Directly printing these quote characters within an AWK program can lead to unexpected results or errors:
$ awk 'BEGIN{print "}'
awk: cmd. line:1: BEGIN{print "}
awk: cmd. line:1: ^ unterminated string
$ awk 'BEGIN{print "'"}'
> (Double quote not closed)
$
However, it’s worth mentioning that we can directly print single quotes in an external AWK program file, for example:
$ cat single_quote.awk
BEGIN{ print "'" }
$ awk -f single_quote.awk
'
Since we often pass a single-quote-marked AWK program directly to the awk command, we’ll focus on this use case in this tutorial, and address the right ways to print quote characters in AWK.

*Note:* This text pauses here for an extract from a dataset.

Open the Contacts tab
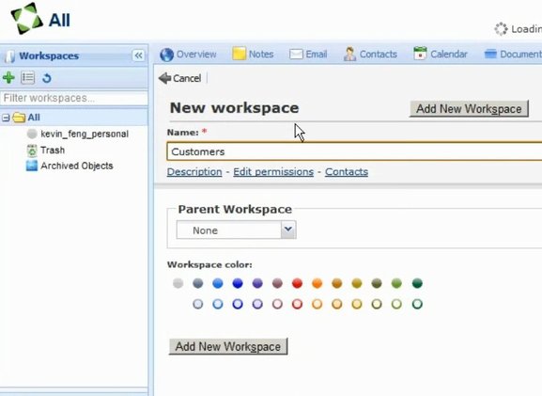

As usual, an example may help us understand the problem. Let’s say we have a single-line, space-separated input:
a b c d e
Now, we aim to transform this input into a multi-line result. Further, we need to wrap odd lines in double quotes and even lines in single quotes. The expected result looks like:
"a"
'b'
"c"
'd'
"e"
Next, let’s figure out how to solve the problem.
3. Using Escape Sequences
In programming, escaping is a common way to treat characters with special meanings as literal ones. In Bash, we escape double- and single-quote characters differently:
- Escaping a double quote by a slash – \”
- Escaping a single quote – ‘\”
The above approaches work in AWK scripts as well. Next, let’s solve the problem by escaping quote characters:
$ awk '{
for(i=1; i<=NF; i++){
if(i % 2)
print "\"" $i "\""
else
print "'\''" $i "'\''"
}
}' <<< "a b c d e"
"a"
'b'
"c"
'd'
"e"
In the code, we feed the AWK script by a herestring. The for-loop and the if-else implementations are pretty straightforward. Also, as the output shows, we get the expected result.
However, the disadvantage of escaping is obvious: the code isn’t easy to read, and it can be error-prone when writing multiple escapes.
So next, let’s see if we can print quotes in AWK more clearly.
4. Using the Hexadecimal and Octal Escape Sequences
The ASCII code of a character can be written in three formats: decimal, hexadecimal, and octal. For instance, the ASCII code of the character ‘A’ can be represented as:
- Octal – 101 (escape sequence: \101)
- Hexadecimal – 41 (escape sequence: \x41)
- Decimal – 65
When we print an octal or hexadecimal escape sequence in AWK, it outputs the corresponding character represented by that sequence, for example:
$ awk 'BEGIN{print "\101 and \x41"}'
A and A
We can obtain the complete ASCII codes in these three formats by executing man ascii:
$ man ascii
...
The octal set:
...
... 042 " ... 047 '
...
The hexadecimal set:
...
... 22 " ... 27 '
...
We can find the quote characters’ octal and hexadecimal code values in the above man page:
- The single quote – Octal value: 047 (\047), hexadecimal value: 27 (\x27)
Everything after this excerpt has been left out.